I am certain that parachute will pop open again, because this time I did lose a friend. A different friend. Her name was Jane. She passed away Tuesday morning, February 2nd, in a house fire, along with her three cats, her furbabies, as she called them. She had just turned 50 in December. She was looking forward to the second half of her life. Little did she or any of us know that she was at the end of that second half, not at the beginning.
Jane with a couple of her furbabies.
Jane taught me alot through the years. She gave me my very first copy of Creative Visualization by Shakti Gawain. Recently when I was talking to her about wanting a child, she told me: "Don't wait for things to be perfect. Things, circumstances may never be perfect. Don't wait, because the right time may never come, then it will be too late." I think she regretted not having children. She mentioned to me that she never seemed to find the right mate. Either men were physically or intellectually attracted to her, but not both. She always seemed content, as if she had embraced her life and fully acknowledged the beauty of life around her.
I met her in Omaha in 1996. I reconnected with her almost a year ago. She had been so excited about all the creative things she had been focusing on this year. She had a long list, an endless list, of new things to try. She was teaching herself how to crochet. She wanted to paint. She wanted to play music. She still had so much life yet to live.
Some say when our time comes, they ask you: "Are you ready?" and you either answer yes or no. Depending on your answer, you go or you stay. If that is true, Jane decided she was ready. She always seemed so aware of what was to come.

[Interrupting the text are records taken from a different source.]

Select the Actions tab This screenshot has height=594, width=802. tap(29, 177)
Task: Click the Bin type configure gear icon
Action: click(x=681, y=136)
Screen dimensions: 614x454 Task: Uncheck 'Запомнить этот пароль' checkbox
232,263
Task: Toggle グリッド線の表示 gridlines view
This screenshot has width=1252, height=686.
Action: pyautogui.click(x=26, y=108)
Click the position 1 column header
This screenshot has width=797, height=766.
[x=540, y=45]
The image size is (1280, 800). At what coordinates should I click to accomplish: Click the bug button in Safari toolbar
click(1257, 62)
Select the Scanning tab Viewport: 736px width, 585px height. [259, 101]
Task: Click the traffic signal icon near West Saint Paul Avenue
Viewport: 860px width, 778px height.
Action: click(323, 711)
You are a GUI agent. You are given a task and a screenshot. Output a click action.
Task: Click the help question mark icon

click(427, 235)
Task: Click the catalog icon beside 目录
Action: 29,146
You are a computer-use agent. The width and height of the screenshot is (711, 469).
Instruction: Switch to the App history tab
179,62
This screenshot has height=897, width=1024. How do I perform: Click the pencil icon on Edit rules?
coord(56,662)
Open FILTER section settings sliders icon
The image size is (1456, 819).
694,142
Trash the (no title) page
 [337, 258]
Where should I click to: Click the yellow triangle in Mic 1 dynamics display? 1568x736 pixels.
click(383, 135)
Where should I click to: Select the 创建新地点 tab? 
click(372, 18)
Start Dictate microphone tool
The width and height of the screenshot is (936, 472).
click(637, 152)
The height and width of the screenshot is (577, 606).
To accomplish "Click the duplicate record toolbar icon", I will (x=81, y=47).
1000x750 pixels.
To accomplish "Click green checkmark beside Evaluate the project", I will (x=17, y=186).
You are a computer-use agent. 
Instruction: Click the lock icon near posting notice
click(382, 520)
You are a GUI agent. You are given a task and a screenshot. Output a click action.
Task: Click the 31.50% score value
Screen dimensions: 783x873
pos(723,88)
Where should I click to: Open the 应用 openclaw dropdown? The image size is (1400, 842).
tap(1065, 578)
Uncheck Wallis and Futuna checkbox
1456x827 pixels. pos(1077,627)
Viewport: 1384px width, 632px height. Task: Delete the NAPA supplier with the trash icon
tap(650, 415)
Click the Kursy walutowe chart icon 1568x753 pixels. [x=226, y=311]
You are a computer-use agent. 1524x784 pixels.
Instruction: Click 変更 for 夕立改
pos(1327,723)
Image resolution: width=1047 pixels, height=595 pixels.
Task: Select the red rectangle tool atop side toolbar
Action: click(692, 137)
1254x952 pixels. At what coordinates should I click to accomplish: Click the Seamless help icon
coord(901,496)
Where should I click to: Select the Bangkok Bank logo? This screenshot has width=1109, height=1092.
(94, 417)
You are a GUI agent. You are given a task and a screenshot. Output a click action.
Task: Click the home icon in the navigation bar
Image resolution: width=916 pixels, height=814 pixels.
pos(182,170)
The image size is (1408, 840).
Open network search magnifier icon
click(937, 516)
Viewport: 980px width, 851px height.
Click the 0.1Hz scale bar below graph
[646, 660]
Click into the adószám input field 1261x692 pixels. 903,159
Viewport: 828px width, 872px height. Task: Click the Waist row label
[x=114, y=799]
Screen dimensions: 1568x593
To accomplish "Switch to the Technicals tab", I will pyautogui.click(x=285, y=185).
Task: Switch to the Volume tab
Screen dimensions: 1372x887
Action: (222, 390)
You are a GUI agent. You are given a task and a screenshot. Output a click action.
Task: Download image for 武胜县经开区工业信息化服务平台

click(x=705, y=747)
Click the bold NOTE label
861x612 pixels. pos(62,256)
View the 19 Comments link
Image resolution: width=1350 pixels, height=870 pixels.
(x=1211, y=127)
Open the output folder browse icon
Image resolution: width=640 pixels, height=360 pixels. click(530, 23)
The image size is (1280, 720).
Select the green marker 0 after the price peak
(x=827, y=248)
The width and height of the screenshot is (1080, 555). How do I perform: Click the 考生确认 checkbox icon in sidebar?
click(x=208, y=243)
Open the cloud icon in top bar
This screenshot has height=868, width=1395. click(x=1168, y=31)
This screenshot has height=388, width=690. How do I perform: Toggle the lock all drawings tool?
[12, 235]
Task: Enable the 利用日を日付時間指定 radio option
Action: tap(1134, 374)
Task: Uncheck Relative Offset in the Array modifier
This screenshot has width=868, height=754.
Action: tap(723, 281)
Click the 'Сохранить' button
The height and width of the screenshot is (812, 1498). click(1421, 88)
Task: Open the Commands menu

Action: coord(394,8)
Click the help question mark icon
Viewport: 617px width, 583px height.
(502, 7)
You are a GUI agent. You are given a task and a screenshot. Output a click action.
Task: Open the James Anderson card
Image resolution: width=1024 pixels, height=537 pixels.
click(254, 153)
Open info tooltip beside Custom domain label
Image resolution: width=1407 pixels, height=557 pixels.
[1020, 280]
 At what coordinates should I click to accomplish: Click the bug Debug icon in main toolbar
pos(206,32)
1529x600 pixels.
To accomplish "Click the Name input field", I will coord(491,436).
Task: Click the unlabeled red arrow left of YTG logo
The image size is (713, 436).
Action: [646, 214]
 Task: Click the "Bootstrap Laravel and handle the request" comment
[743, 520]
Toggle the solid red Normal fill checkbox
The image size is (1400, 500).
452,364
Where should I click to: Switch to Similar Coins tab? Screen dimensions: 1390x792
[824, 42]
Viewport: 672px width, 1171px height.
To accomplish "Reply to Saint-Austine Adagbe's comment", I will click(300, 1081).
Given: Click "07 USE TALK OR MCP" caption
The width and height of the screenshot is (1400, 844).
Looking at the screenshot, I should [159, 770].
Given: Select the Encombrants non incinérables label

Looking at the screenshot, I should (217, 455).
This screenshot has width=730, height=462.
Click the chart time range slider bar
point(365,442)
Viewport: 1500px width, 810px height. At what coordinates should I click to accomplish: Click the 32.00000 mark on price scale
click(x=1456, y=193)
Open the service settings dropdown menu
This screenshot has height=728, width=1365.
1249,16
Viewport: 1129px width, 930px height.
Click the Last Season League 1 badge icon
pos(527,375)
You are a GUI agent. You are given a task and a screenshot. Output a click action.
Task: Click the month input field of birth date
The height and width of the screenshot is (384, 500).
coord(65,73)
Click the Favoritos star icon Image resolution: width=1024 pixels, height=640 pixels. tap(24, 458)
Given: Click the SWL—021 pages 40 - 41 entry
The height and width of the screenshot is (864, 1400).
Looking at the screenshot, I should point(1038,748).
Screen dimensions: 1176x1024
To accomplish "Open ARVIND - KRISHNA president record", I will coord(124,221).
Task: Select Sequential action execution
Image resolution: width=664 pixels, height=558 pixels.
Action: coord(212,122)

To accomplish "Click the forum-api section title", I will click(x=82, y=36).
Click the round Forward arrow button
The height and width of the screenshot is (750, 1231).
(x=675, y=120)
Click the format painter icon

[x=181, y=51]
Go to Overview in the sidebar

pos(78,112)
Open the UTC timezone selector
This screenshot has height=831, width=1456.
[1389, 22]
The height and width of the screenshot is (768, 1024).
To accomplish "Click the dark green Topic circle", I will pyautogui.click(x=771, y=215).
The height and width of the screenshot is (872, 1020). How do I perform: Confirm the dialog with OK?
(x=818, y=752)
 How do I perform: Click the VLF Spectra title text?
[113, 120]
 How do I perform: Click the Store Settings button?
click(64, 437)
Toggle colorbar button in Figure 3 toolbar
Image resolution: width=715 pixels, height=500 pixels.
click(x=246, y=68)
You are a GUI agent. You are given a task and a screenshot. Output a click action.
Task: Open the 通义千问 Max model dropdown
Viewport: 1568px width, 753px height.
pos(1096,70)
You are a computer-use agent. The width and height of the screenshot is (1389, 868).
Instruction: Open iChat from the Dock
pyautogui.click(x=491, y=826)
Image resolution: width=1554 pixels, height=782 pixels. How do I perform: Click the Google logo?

She had recently gotten high speed internet, can you believe it? But she lived in a tiny town in Nebraska, where I guess everything hadn't reached everyone quite yet. She was so happy, able to listen to music videos on youtube. The "last one of the night" she posted on her Facebook page was You Gotta Be by Des'ree.
Jane,on her birthday a couple of months ago.
Such a beautiful person inside and out.
"I live in the Sandhills of Nebraska, enjoying the Beauty of Nature and reflecting on a life (mostly) fully lived." ~Bette Jane Petersen.
Jane is the first friend I have lost. I can't help but think there are only more to come. I wish I could stop thinking that. But isn't it true? I have an older friend who seems to lose alot of people, alot of friends, in his life. How do you come to accept that? I guess there really isn't a choice.
If there is anything this has taught me, it's that you should continue to grow and try new things. Even if you don't get the chance to experience those things, if you don't get to that point on the list, at least you were happy on the journey. That seems so hollow.
Yesterday, I did two things that helped me feel a bit better. After crying all day, I took a short nap. I woke up thinking how nice it would be to join a softball team or even just hang out and watch a softball game at the park. I can't help but think Jane planted that thought in my head. How simple and joyful, the thought of a softball game. It is almost spring, afterall.
The second thing was I decided to take a walk last night. I know the perfect spot, only a few blocks from my home, where I can see a beautiful view of the Bay Bridge all lit up at night. The City has a different vibe at night. It's like the night envelopes us in the comfort of a dark sky, yet warms us with the glow of lights and life.
As I walked along, I could see into some apartments that didn't have curtains or blinds drawn. I'm not peering, just walking along, noticing my surroundings. People tend to be doing the same thing, winding down their days by watching some TV. In the warm glow of their apartments, it's comforting to know that time doesn't stand still. They don't know me. They have no idea what I'm going through. They don't even know that I'm there. But just by them being there, these strangers, is comforting. For all appearances, their lives are normal and untouched.
Continuing down the street, a laundromat with one load in the dryer, otherwise empty. An apartment building that still has Christmas lights up. A girl walking her dog while chatting on a cell phone. Then there is me, walking alone, still surprised I live in this beautiful city, yet I can't remember what it's like to live anywhere else.
I get to my destination, just a few blocks away. The views are breathtaking. The Bay Bridge, all lit up at night. I halfway expected Adrian Monk to walk by.
I plan to look on Craigslist for a softball team this Spring. Maybe when I finally get hired at that all-important job I'm searching for, they will have a company softball team. How perfect would that be? I'm not much of an athlete, but I would love to be among people having fun, to be on the green grass in the park, make some new friends. Is there such a thing as too many friends? I don't think so. I think the more you have the better. I could look at it as the more I have, the more there are to lose. But I want to fill my life up with Janes. I learned so much from just one person. I can't imagine how rich my life would be if I knew more.